12 febrero, 2004

Panegírico de Julio Cortázar

Hace veinte años que, a los setenta de edad, moría en un hospital de París Julio Florencio Cortázar Scott, argentino de vocación y ciudadano del mundo de ejercicio. Con tal motivo, un colega sabedor de mi incondicionalidad cortazariana y del ardor proselitista que me invade cada vez que surge la oportunidad de justificarla, me propuso que escribiera algo, como si "algo" a propósito de Cortazar no corriera el riesgo de ser demasiado o demasiado poco. Durante un par de días he nadado en la duda dadá: ¿Me enrollo con su biografía? ¿Gloso alguno de sus relatos? ¿Reitero mi encendida defensa de "Rayuela"? ¿Cuánto debo escribir? ¿Tres folios, diez, un ensayo? Finalmente he tirado por la calle de enmedio, que hace la función geométrica de la linea recta, la distancia más corta entre dos puntos. Esto, pues, es un panegírico. ¿Que por qué? Porque Cortazar se lo merece y a mi me da la gana. Faltaría más. Vamos con ello:

Es reconfortante constatar que Julio Cortázar sigue vivo y que lo está especialmente en la memoria de otros grandes escritores vivos, como García Márquez, Vargas Llosa o Saramago, cuyo rendido tributo supera con mucho el valor de un premio Nobel que Cortázar nunca recibió y ni siquiera ambicionó. Es alentador también que, veinte años después de su muerte, su obra se reedite porque ello facilitará el acceso de nuevos lectores a la mágica galaxia, encerradora de mundos, que el escritor argentino diseñó con el mimo de un orfebre maniaco y superdotado.

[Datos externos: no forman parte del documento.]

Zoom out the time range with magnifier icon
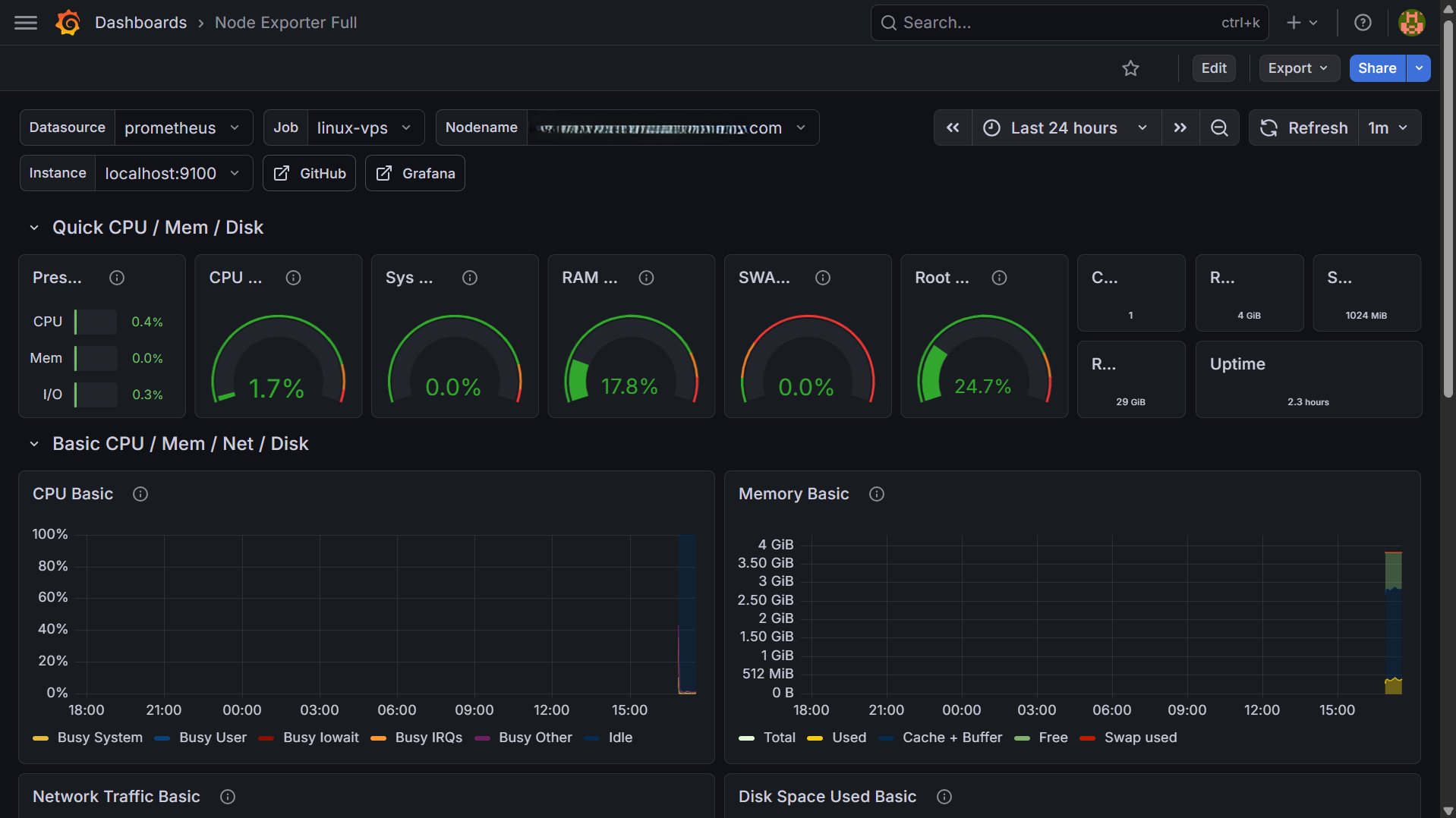 [1219, 127]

Tal vez ahora el autor de Rayuela encuentre finalmente a sus lectores, si es que éstos pertenecen a un tiempo concreto y no son, como su propia obra, atemporales y, por tanto, en gran medida eternos.

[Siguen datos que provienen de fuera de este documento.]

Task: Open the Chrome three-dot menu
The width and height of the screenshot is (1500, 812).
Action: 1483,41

En su extenso y magistral relato El Perseguidor, el personaje central, trasunto indisimulado del saxofonista de jazz Charlie Parker, se nos muestra, desconcertado y sobrepasado, afirmando durante una sesión de grabación: “Esto lo estoy tocando mañana”. Del mismo modo, todo el complejo y sutil mundo cortazariano parece escrito en algún momento de un impreciso futuro, o al menos en una situación espacio/tiempo virtual, paralela al presente real, sobre el cual, sin embargo, proyecta luminosas ventanas, abiertas para quien quiera y pueda ver.

Cortázar no admite comparación con ningún otro escritor conocido. El modo en que su inquisitiva mirada indaga la realidad; en que su mente la analiza y su sensibilidad la experimenta es único. Y única asimismo es la manera en que escribe desde el más mínimo relato hasta su novela más extensa. Si el estilo es el hombre, como quieren Ortega y Gasset (quietos, que es broma), no hay duda de que, en este caso, el hombre que está detrás de su escritura no cabe en ningún apartado preexistente para la clasificación convencional de escritores.

En la literatura hay un antes y un después de Julio Cortázar. Él extendió los límites de lo describible al explorar y descubrir territorios vírgenes en lo real y aplicar a la narración de lo universal y de lo cotidiano precisamente el único lenguaje capaz de traducir dimensiones antes inefables. El finis terrae de la narrativa está mucho más allá después de Cortázar.

No es un escritor menor, contra lo que muchos afirman; no es sólo un singular y habilidoso creador de relatos entre lo metafórico y lo real, cualidad con la que tantos lo limitan. Rayuela o Libro de Manuel son monumentos literarios, cumbres altísimas del arte mayor de la narrativa: la novela. Sus páginas siguen siempre a la espera del lector-macho (como Cortázar decía en tiempos menos paranoicos con la corrección política) que aborden la lectura como un acto creativo, como una aventura acaso laboriosa pero iluminadora.

El hombre que escribió su obra mañana precisa de lectores abiertos a la experiencia de jugar mentalmente a la rayuela y descubrir así los mundos ocultos que encierran los falsamente tranquilizadores mundos conocidos.

Esto no es sólo un panegírico. Es también una invitación a la lectura o relectura de un escritor genial, un hombre que creyó en la revolución y la puso en práctica, al menos en el terreno literario, lo cual es mucho más de lo que se puede decir de cualquiera con quien se le pretenda comparar.